Henry Reyna takes on a symbolic role as well. Henry, the Chicano from the barrio, is part of the generation in the 1940’s who faced harassment and persecution related to their mode of dress, the zoot suit. He endures a humiliating court proceeding and is sentenced unjustly. Henry knows he cannot fully participate in a world that does not see him as an equal. His dreams of enlisting in the U.S. Navy are dashed. Still, Henry is representative of young Chicanos who seek justice despite the odds. Zoot Suit offers no resolution to Henry’s situation. Rather, it points to various possible fates for Henry, indicating Valdez’s view that Chicano youths have many paths from which to choose, both good and bad.
One of the innovative stylistic achievements of this play is the backdrop of newspapers. The Press, personified, heightens the emotional context as it brings to light the events that took place in 1942 at Sleepy Lagoon. The Press continues an antagonistic role as prosecutor in the trial against Henry Reyna and his friends. As indicated in the stage directions, the audience’s attention is drawn to the newspapers throughout the play—for example, when Dolores Reyna, Henry’s mother, folds newspaper sheets as she would clothes. The influence of the press is shown to be pervasive.
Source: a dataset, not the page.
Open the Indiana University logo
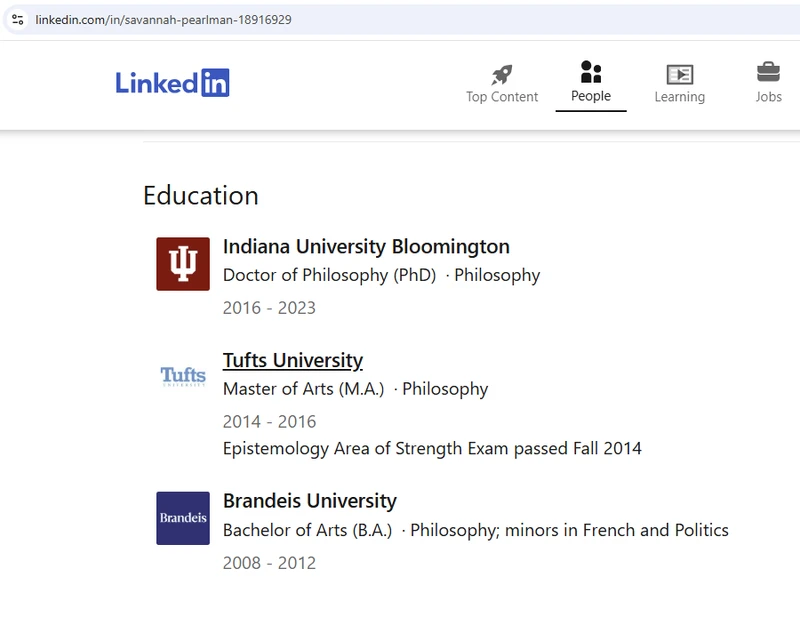The image size is (800, 617). tap(183, 264)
The variety of languages and dialects used provides Zoot Suit with a richness in tone. Spanish and English are sometimes mixed, and the use of Spanish reaffirms the cultural affinity in the Chicano community. When the Anglo characters George and Alice speak Spanish, they are seen as more approachable and trustworthy. Caló is a direct presentation of the zoot-suiter or the pachuco. Its private usage is indicative of the pachuco. The use of caló sets the zoot-suiters apart from others in the Chicano community, the separation in this case being an article of distinction, not of alienation.